* PROBLEM TO WORK ON: Count the lines in the entries below that contain the string "Viewport", with case counting. Give only the number.

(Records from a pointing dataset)
# # # # #

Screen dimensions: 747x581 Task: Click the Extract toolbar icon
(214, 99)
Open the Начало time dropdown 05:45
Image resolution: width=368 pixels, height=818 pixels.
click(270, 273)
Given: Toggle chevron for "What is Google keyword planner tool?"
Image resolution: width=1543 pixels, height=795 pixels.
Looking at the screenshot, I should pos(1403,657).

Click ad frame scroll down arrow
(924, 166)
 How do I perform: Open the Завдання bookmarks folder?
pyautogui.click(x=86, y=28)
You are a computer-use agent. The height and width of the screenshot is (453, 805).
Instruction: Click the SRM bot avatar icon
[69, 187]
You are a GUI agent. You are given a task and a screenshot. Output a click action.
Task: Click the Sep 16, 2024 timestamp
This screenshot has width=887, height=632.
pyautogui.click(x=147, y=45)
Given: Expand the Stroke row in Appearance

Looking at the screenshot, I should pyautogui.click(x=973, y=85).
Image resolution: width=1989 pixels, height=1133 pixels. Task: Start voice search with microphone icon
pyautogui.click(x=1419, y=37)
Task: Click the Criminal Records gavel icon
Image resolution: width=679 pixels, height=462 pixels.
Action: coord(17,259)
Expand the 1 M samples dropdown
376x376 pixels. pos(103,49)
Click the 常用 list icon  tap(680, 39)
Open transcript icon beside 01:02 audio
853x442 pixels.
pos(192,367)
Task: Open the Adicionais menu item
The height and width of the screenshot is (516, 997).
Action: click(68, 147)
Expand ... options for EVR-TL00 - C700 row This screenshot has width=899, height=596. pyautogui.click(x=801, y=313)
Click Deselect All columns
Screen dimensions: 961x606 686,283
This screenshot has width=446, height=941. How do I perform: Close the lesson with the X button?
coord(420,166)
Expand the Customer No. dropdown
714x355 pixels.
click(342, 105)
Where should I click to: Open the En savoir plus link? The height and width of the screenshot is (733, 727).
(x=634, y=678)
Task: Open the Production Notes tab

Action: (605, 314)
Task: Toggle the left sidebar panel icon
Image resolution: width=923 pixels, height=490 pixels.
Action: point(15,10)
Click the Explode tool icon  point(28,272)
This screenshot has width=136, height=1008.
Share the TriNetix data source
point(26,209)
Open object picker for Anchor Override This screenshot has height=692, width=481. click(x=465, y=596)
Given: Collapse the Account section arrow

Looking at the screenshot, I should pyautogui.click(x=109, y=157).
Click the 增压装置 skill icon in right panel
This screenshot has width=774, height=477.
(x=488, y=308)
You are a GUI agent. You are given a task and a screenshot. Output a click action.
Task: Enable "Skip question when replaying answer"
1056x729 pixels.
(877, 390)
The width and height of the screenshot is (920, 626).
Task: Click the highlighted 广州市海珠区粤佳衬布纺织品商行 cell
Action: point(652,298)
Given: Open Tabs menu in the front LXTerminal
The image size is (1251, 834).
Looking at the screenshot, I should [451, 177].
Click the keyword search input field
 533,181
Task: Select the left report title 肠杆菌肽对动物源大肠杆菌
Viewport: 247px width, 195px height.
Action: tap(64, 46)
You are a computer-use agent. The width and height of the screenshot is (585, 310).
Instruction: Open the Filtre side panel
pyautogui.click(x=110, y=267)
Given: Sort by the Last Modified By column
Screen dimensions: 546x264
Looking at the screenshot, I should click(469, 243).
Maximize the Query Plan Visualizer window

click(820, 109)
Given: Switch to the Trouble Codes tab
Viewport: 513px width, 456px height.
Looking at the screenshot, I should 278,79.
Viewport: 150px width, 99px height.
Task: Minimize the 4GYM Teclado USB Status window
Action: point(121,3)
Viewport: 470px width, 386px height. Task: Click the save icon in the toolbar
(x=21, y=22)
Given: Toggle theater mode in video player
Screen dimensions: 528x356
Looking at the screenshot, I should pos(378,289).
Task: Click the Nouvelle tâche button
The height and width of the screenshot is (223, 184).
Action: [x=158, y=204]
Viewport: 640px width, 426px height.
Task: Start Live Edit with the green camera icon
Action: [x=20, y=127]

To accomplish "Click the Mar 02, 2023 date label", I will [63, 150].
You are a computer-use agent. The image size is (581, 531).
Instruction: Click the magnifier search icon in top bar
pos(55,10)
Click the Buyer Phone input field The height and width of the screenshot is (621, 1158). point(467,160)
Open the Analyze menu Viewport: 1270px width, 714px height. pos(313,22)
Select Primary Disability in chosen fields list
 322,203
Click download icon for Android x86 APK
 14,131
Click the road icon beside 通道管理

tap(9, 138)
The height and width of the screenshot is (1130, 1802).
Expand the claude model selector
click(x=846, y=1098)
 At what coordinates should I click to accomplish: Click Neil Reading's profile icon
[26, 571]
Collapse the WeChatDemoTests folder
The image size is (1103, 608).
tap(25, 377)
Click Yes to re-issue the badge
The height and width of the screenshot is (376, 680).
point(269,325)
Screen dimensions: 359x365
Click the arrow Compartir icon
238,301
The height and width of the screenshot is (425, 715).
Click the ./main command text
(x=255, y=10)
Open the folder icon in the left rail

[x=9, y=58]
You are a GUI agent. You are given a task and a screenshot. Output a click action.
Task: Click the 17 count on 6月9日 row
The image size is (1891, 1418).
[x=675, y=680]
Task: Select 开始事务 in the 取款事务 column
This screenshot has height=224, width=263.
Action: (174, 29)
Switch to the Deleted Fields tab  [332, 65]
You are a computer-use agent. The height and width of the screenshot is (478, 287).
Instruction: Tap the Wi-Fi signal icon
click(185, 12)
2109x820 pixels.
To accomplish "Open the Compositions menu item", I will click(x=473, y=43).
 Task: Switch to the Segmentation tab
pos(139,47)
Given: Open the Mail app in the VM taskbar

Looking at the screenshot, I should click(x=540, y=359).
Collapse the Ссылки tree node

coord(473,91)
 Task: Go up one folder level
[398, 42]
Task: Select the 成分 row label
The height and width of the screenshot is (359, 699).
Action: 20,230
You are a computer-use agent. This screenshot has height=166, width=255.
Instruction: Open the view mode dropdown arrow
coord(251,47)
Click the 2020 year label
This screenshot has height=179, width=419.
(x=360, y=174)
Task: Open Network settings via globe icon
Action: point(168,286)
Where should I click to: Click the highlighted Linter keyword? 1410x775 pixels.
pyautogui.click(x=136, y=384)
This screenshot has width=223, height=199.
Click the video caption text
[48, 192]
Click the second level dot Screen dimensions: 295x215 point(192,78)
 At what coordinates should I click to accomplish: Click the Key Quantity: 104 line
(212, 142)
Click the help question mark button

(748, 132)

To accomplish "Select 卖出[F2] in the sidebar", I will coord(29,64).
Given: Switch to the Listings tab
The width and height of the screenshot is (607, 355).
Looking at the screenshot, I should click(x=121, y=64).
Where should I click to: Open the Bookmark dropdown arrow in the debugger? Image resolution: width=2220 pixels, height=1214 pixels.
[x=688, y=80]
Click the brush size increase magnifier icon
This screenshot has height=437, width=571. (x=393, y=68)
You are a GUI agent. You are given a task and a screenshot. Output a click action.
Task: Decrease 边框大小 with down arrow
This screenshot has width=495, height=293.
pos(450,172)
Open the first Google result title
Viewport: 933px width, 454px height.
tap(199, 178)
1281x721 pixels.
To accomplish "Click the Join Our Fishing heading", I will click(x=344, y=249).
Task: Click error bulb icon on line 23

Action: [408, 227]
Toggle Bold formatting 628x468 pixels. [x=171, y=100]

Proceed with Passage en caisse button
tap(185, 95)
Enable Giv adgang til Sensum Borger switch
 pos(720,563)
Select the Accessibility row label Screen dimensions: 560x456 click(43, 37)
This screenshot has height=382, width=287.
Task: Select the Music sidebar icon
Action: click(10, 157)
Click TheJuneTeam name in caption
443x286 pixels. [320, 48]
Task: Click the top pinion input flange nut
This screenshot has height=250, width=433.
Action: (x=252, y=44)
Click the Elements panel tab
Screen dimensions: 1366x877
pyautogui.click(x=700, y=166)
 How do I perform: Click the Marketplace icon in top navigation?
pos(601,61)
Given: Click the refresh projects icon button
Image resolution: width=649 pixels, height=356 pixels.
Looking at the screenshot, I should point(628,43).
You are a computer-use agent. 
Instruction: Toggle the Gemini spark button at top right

# # # # #

* EXERCISE RESPONSE: 7